Description (en)
Dissertation, 2021, CC BY-NC-ND 4.0 International
Abstract
Fragmenting a Monolith explores imagining outer space and examines a predominant and problematic outer space imaginary. The research focuses on the production and narration of outer space by a Euro-American vision of humankind as a spacefaring civilisation, and questions what this vision means for human futures on and off Earth. The primary interest is the human settlement of outer space, as a technological project inseparably entangled with the social and the subject of a “sociotechnical imaginary” (Jasanoff and Kim 2015: 4). Here, historical precedents and ideological values saturate contemporary representations and materialisations of desirable space futures. The thesis responds to the idea of the imaginary — a collectively held and publicly performed vision or narrative — as a formidable social and political force. Most importantly, it articulates the imaginary as a kind of infrastructure that shapes and stabilises a movement of influential space industry actors with ambitions to colonise and commercialise the cosmos. This infrastructure is made of myths, metaphors and master narratives which manifest in the imagery and rhetoric of spaceflight advocacy. Distorted and deeply flawed, they nevertheless combine to normalise outer space in a powerful collective imagination.

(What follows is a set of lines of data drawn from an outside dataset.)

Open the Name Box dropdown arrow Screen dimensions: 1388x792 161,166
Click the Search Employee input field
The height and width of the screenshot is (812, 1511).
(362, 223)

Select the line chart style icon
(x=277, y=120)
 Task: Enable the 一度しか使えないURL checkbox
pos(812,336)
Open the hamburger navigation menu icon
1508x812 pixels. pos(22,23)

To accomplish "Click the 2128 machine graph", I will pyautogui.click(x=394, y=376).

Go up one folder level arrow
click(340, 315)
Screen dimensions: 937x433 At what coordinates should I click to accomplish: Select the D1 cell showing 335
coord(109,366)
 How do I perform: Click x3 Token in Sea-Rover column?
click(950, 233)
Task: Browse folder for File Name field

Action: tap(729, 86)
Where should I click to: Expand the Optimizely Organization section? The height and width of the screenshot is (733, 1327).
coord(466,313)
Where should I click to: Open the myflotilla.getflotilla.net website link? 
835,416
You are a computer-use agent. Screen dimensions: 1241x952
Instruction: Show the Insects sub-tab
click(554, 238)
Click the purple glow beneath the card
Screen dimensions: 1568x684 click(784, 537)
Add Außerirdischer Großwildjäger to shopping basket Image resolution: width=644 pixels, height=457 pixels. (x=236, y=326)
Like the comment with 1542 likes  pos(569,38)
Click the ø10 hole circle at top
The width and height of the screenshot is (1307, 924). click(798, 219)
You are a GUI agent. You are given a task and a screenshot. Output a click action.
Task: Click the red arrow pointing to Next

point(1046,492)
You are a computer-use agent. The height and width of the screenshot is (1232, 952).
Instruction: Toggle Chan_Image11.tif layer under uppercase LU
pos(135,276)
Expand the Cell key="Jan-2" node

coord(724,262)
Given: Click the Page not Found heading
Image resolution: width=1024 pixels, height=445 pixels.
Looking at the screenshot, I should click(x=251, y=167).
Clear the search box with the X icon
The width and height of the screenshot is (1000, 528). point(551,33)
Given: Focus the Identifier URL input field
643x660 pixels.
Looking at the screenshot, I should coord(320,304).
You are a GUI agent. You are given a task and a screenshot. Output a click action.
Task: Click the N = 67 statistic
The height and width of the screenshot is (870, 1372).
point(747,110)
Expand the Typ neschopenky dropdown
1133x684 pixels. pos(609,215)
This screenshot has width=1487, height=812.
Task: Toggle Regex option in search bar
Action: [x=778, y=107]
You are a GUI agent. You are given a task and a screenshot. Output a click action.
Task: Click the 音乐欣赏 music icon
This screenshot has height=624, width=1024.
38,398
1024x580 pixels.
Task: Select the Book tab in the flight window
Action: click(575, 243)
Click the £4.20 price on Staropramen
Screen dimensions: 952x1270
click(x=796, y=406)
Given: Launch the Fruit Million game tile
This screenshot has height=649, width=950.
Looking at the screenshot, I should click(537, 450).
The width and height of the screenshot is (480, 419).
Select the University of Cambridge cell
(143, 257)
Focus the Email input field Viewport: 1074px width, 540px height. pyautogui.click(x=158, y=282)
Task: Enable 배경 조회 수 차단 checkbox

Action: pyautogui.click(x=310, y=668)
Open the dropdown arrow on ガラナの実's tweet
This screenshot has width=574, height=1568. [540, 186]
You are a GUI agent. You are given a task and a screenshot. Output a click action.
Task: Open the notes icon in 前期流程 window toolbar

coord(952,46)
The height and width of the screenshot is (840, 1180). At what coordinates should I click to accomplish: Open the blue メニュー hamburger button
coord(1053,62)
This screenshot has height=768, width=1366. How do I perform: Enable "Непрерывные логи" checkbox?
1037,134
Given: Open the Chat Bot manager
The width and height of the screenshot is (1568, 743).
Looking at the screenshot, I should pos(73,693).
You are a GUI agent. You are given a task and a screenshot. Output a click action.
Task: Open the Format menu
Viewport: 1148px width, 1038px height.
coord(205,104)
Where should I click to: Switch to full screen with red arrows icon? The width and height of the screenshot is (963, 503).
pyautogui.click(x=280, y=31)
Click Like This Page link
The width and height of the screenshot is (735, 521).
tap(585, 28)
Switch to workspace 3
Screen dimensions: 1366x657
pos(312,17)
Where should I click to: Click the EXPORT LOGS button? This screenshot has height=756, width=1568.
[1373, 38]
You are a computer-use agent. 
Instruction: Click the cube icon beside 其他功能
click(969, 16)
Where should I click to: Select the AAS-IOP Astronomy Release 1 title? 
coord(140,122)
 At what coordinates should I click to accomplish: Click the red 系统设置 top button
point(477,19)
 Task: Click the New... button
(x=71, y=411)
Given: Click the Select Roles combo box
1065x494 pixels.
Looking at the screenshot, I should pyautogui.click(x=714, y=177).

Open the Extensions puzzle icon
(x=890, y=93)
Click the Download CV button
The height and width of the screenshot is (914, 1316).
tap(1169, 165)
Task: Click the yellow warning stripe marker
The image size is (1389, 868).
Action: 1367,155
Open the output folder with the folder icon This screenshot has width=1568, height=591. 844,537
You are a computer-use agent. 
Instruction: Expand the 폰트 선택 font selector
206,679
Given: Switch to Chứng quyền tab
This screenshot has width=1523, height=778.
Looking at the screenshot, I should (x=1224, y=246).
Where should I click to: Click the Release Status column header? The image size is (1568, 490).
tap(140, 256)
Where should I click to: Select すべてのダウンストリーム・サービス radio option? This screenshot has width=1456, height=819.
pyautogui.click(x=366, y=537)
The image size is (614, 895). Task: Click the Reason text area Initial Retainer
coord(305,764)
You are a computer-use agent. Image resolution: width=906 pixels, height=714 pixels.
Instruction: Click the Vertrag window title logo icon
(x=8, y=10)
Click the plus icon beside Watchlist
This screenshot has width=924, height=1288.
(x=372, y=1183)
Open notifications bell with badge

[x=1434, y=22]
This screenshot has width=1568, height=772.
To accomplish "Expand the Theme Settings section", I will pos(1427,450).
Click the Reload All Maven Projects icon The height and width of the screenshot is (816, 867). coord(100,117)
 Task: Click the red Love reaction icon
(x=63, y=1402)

This PhD project works at the intersection of artistic research, science technology studies and film theory, with a specific focus on the essay film. The project aims are twofold. First, in apprehending a Euro-American imaginary as spaceflight infrastructure, I study its normalising functions and mechanisms from an artistic perspective; finding double exposures, inversions and other aesthetic gestures at the heart of its “structuring matrix” (Gaonkar 2002: 4). In exploring how this imaginary is performed, I establish the need for its disruption. This need creates the premise for the second aim: a critical response, founded upon the practices and processes of the essay film. Montage forms a central method for the essay film to think through moving image,where discrete fragments of image and sound cohere and collide in infinitely multiple arrangements. Through such arrangements, film essayists convey film to be another audiovisual structure — a fragmentary structure for countering and destabilising the problematics of a monolithic space imaginary. Montage means a material film practice and also a montagist sensibility for reading moving image, often found in film criticism. As method, montage relates my writing to a series of short essay films I made, which experiment with found footage to explore particular themes and concerns that I describe in the thesis chapters. It is through this multidisciplinary approach that the project critiques and contests a predominant outer space imaginary across imaginal, fictional and scholarly registers.